#### Textauszug
--------------------------------
Einwände | Entgegnungen |
Das ist ja trivial. Man verrät den Schülern,
was in der Prüfung dran kommt und dann ist es natürlich kein
Wunder, wenn sie in der Prüfung besser abschneiden und weniger Angst
haben.
Kann man so etwas noch eine Prüfung nennen? Mit Prüfungen will man doch herausbekommen, was die Schüler wissen. |
Man verrät den Schülern nicht die Aufgaben,
sondern man expliziert die prüfungsrelevanten Lehrziele.
(siehe dazu Vergleich Lehrziele zu Aufgaben) Dadurch präzisiert man die Anforderungen. Zielvorgaben können zielgerichtetes Lernen fördern, aber nicht erzwingen. Obwohl in Studie 3 die Lehrziele präzisiert waren, glaubten die Schüler in Studie 3 nicht, daß sie ihre Lernziele eher erreichten. Prüfungen haben mehrere Funktionen. Sie auf reine Leistungserfassung zu beschränken, hieße, die potentiell positiven motivationalen und lernfördernden Aspekte von Prüfungen zu vernachlässigen. |
Ein Transparenzpapier schränkt alle Lehrziele auf
die prüfungsrelevanten Lehrziele ein und verzichtet damit auf eine
umfassende Prüfung der Lehrziele.
Dieses Vorgehen verstößt gegen das Prinzip der curricularen Lehrzielvalidität von Prüfungen. Außerdem führt es dazu, daß sich die Schüler nur mit prüfungsrelevanten Themen befassen und deshalb insgesamt weniger lernen. |
Bei Lehrstoffen, für welche die Schüler keinerlei
intrinsisches Interesse aufbringen, wird die Beschäftigung damit unter
Transparenzbedingungen vermutlich geringer ausfallen als unter konventionellem
Prüfungsdruck. Aber, nur die wenigsten Schüler können in
der verfügbaren Lernzeit tatsächlich alle Lehrziele erreichen.
Durch die Eingrenzung auf die prüfungsrelevanten Lehrziele kann der zu erlernende Lehrstoff auf das Wichtige und Wesentliche konzentriert werden. Es wird daher nicht weniger gelernt, sondern die verfügbare Lernzeit wird unter Transparenz auf weniger Stoff konzentriert. Ergebnisse aus der Studie 2 belegen, daß der Arbeitseinsatz für die Prüfung unter Transparenzbedingungen eher höher ausfällt als unter konventionellen Bedingungen. Die Lehrzielvalidität der Prüfung wird bewußt eingeschränkt, aber 1. ist diese häufig auch bei konventionellen Prüfungen nicht übermäßig hoch und 2. sind teststatistischen Argumenten bei der Multifunktionalität von Prüfungen keine absolute Priorität einzuräumen. |
Erfolgreiche Transparenz führt zu einer Nivellivierung der Leistungsunterschiede zwischen den Schülern, weil sich dann die Prüfungsleistungen insgesamt verbessern und dabei im Mittel "zu gute Noten" herauskommen, die den "wahren Fähigkeiten" der Schüler nicht mehr entsprechen. | In der Tat führte die erfolgreiche Transparenz in
Studie 2 zu Prüfungsergebnissen, die fast an die Bedingungen eines
Mastery
Learnings heranreichten.
--------------------------------
#### Bereitgestellte Daten
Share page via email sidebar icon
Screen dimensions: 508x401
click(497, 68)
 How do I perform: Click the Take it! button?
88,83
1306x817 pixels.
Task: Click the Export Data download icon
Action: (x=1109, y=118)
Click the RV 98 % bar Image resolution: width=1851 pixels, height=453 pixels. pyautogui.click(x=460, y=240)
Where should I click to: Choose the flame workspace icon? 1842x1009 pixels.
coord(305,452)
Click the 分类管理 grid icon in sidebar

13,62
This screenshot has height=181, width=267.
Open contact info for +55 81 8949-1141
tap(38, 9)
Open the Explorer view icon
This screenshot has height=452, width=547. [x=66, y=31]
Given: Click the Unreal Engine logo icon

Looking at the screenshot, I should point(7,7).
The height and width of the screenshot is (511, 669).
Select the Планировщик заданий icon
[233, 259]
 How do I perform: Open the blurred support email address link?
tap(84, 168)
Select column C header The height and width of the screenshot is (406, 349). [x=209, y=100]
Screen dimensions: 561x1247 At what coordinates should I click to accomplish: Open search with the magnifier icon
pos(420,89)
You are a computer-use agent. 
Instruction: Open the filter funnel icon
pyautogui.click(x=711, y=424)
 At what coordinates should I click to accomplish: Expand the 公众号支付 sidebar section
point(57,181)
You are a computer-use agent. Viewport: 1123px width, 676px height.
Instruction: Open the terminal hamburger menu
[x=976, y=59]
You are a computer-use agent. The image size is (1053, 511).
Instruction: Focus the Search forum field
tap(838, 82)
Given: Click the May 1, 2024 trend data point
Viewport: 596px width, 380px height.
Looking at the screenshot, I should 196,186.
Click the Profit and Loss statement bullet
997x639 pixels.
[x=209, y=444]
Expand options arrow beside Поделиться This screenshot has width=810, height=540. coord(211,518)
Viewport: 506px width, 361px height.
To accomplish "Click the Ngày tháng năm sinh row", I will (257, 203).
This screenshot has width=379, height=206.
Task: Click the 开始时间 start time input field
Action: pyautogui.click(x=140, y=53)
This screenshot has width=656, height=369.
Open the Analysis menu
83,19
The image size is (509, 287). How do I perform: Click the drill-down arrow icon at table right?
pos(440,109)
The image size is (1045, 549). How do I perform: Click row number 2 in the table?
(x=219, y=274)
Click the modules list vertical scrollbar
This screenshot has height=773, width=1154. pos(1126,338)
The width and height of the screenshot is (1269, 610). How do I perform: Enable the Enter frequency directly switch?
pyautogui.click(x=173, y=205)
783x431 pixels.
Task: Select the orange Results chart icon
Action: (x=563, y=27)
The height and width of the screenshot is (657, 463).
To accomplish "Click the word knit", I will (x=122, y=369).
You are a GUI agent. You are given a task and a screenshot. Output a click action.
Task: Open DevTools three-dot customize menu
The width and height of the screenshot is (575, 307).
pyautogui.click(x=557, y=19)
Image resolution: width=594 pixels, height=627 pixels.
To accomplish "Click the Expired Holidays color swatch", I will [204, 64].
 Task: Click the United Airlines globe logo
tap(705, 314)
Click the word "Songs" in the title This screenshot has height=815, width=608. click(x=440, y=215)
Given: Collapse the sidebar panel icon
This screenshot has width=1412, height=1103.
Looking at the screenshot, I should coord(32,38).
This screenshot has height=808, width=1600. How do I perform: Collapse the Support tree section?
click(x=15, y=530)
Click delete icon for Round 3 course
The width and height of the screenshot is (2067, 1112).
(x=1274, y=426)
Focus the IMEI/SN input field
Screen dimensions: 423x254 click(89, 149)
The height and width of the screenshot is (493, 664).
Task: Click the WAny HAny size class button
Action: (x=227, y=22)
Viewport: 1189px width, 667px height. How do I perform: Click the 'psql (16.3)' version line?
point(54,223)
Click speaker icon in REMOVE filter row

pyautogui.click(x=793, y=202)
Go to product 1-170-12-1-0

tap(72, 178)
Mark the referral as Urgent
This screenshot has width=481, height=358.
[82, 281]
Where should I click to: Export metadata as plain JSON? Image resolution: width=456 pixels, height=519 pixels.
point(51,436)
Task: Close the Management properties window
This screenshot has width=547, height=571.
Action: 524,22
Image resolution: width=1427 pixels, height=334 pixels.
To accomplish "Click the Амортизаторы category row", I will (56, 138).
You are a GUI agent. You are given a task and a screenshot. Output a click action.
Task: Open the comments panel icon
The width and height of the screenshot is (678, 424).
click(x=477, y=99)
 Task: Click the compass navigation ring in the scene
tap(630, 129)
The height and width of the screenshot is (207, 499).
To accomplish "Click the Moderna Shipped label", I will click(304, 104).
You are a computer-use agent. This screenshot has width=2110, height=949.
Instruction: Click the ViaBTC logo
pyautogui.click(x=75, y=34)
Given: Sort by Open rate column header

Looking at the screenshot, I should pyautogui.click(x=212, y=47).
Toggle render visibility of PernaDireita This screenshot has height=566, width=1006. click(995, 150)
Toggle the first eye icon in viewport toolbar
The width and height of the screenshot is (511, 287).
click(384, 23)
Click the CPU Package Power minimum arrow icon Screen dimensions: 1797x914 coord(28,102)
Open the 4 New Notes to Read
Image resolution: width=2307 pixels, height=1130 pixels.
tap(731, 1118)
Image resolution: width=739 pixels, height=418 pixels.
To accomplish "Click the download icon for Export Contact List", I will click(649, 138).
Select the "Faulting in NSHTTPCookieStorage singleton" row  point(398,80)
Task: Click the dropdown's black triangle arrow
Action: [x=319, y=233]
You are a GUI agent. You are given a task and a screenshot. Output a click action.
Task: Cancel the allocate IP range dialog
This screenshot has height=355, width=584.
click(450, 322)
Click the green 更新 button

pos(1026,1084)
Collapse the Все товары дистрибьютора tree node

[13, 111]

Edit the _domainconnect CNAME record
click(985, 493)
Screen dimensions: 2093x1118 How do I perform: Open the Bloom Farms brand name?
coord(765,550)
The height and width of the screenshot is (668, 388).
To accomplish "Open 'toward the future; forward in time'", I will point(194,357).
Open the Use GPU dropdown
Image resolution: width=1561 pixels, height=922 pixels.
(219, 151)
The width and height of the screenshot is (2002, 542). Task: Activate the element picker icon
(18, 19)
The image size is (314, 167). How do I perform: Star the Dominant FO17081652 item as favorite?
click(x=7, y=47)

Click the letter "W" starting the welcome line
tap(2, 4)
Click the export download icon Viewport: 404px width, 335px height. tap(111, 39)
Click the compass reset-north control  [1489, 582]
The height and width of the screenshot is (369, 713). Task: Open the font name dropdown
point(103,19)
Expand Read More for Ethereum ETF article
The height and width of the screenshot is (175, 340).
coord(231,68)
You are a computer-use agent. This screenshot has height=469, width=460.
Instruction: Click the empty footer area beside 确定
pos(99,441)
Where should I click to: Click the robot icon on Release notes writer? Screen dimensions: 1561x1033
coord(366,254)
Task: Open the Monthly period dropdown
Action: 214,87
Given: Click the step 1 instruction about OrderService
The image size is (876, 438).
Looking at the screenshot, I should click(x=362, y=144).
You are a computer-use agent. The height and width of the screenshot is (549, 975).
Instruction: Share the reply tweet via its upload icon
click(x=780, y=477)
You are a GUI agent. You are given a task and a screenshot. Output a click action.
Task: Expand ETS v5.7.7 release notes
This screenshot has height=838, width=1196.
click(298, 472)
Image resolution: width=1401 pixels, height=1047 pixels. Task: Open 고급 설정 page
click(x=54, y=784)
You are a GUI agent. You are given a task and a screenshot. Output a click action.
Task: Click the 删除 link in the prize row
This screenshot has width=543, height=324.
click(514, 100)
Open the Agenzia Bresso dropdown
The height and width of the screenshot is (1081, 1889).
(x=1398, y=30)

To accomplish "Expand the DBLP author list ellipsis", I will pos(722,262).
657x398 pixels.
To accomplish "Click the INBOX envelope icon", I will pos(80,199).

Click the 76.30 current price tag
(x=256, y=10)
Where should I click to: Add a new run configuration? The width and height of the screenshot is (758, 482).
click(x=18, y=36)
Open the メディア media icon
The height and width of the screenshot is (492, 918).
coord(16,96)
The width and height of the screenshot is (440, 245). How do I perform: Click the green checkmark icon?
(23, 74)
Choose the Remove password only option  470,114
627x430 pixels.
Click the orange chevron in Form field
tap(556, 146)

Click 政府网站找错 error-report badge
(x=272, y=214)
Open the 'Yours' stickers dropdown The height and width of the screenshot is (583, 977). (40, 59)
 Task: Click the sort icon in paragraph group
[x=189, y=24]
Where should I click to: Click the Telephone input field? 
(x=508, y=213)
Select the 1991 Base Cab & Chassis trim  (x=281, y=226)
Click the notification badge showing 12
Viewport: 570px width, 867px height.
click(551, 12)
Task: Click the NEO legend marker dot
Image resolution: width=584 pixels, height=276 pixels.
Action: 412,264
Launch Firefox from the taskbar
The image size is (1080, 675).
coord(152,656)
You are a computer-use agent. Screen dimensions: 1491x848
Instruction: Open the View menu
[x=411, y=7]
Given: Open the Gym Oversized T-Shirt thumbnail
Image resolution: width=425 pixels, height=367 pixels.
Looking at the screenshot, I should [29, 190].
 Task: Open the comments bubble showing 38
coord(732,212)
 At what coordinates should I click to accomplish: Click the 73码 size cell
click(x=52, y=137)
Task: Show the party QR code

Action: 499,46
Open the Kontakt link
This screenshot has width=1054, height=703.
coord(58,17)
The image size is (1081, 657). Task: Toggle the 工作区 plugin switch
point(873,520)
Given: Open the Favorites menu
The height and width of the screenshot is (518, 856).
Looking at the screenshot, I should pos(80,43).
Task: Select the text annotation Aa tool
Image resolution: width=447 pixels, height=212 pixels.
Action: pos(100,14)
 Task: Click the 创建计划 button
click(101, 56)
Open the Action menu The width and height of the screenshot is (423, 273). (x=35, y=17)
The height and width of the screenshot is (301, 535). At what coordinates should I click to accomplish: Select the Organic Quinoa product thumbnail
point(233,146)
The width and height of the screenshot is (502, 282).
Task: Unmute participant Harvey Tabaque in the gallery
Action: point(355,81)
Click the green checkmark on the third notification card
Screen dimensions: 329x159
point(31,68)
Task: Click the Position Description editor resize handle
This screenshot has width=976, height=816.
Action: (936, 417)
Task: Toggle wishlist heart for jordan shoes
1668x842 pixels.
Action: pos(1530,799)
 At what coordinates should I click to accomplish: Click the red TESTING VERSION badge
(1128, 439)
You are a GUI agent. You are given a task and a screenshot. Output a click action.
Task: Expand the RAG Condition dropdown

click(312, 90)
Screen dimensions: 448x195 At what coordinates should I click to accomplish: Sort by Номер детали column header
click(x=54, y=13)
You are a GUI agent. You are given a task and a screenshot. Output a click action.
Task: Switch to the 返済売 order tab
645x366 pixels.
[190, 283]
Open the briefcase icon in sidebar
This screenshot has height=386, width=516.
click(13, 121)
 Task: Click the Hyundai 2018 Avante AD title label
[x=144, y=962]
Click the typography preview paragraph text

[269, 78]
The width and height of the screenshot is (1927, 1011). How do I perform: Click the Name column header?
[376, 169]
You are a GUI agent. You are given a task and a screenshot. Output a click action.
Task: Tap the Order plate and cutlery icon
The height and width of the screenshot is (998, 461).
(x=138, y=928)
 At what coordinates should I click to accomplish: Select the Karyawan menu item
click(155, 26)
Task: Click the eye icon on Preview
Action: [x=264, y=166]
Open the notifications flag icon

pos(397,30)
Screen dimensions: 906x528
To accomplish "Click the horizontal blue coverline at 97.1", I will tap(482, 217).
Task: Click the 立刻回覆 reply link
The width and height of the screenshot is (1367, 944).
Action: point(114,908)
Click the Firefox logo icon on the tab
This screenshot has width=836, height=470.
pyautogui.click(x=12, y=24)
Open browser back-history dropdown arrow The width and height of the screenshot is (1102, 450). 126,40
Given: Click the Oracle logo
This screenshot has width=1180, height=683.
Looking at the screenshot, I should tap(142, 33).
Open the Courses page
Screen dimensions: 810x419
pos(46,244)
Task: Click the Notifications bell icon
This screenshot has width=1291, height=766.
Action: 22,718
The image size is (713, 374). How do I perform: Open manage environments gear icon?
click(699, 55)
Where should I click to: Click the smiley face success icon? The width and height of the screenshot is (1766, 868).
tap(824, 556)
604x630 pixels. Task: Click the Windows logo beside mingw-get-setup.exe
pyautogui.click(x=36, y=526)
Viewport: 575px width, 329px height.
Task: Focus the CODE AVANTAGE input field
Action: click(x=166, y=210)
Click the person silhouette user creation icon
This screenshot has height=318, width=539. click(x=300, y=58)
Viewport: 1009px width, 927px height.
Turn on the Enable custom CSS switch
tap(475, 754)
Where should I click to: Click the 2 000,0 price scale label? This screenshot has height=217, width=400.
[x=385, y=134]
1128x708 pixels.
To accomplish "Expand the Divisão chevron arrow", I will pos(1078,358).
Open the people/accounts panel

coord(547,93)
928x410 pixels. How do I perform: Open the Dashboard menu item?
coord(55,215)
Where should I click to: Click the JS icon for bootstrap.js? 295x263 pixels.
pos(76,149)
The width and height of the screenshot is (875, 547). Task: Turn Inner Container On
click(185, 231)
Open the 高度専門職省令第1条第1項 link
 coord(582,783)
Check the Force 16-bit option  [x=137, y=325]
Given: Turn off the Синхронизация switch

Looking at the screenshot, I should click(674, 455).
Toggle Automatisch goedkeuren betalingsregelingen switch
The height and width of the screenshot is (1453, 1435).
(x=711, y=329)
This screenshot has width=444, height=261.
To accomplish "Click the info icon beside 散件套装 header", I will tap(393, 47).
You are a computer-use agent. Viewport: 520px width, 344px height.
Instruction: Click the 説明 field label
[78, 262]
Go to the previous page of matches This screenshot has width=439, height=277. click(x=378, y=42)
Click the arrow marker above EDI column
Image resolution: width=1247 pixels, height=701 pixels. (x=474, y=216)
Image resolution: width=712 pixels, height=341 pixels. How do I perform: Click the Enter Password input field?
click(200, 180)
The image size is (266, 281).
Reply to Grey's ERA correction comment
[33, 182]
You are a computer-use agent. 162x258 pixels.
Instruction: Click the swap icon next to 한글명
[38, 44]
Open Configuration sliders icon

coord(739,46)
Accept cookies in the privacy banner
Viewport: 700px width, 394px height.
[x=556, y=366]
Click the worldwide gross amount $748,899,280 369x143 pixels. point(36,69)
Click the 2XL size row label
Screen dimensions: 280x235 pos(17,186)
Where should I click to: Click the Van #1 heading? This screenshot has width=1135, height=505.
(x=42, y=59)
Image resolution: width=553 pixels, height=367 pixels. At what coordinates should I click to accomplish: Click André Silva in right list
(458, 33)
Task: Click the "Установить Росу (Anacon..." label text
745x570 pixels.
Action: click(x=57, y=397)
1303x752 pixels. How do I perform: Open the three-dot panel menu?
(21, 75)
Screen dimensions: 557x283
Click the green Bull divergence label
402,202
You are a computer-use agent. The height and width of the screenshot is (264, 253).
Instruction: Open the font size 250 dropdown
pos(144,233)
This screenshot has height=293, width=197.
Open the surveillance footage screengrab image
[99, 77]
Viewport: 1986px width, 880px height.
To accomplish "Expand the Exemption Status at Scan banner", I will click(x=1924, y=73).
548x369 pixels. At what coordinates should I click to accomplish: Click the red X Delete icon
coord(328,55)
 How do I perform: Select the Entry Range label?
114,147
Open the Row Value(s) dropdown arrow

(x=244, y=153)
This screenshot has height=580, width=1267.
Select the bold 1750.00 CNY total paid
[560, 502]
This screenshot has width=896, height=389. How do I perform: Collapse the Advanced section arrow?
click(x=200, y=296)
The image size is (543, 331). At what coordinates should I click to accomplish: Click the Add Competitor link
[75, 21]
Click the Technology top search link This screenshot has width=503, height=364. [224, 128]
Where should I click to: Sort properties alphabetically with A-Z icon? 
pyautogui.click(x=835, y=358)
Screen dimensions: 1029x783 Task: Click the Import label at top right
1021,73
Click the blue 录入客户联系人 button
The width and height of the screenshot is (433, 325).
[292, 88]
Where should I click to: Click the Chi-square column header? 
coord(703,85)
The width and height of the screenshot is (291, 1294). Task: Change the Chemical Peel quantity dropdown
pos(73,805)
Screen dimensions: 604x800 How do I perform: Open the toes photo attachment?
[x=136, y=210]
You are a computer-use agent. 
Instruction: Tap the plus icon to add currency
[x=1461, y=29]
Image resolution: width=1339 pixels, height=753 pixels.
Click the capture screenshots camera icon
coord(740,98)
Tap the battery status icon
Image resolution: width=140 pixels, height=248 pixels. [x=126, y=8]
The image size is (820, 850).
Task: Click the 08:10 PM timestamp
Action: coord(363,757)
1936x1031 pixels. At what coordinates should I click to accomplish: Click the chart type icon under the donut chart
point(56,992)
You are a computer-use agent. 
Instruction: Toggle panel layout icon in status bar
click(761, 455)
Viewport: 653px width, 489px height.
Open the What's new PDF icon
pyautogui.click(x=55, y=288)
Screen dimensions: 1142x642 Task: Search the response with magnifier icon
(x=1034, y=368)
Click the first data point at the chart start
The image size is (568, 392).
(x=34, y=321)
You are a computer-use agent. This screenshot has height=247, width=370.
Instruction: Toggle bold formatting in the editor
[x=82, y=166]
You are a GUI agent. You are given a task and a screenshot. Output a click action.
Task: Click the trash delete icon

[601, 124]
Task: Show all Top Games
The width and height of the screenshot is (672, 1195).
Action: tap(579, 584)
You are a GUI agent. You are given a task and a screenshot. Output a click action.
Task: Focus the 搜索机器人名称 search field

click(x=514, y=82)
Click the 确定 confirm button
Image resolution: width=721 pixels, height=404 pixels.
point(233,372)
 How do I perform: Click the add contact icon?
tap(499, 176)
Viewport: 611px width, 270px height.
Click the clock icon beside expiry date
--------------------------------
#### Ziel der Übung
Führen Sie den Text über Transparenz bei Prüfungen im Anschluss an seinen letzten Satz fort.

#### Endergebnis
Wenn die Funktion von Prüfungen im wesentlichen darin bestehen sollte, Schüler zu differenzieren und die Schulleistungsfähigen mit guten Noten zu belohnen und die weniger Schulleistungsfähigen mit schlechten Noten zu bestrafen, dann empfiehlt es sich vornehmlich, schlechten Unterricht zu machen und solche Aufgaben zu stellen, die 50 % der Schüler nicht beantworten können. |
Eine durch Transparenz geschaffene größere
Klarheit, die damit potentiell verbundene Effizienz des Lernens und die
möglicherweise angstreduzierende Wirkung können mit dem übergeordneten
Lernziel konfligieren, selbst aktiv zu werden und sich selbst darum zu
bemühen, Ambiguität zu reduzieren.
Selbstständige Reduktion von Ambiguität in komplexen Situationen muß als ein Hauptziel gegenwärtiger Pädagogik angesehen werden. |
Ich stimme uneingeschränkt zu, meine aber, für
derartige Lernerfahrungen seien Prüfungen weniger geeignet, da diese
eher zu opportunistischem Denken verleiten ("Was will der Prüfer hören?").
Für echte kreative Auseinandersetzung mit Ambiguität scheinen mir längerfristige Unterrichtsprojekte sowie die eigenständige Auseinandersetzung mit einem Thema, etwa in Form eines unbenoteten Referates, eher förderlich zu sein. |
Warum sollte der Lehrer bei der gegenwärtigen Belastung
durch die Schule nun auch noch Transparenzpapiere entwickeln oder sonstige
Maßnahmen ergreifen, um dadurch vielleicht manchmal die Angst der
Schüler etwas einzudämmen ?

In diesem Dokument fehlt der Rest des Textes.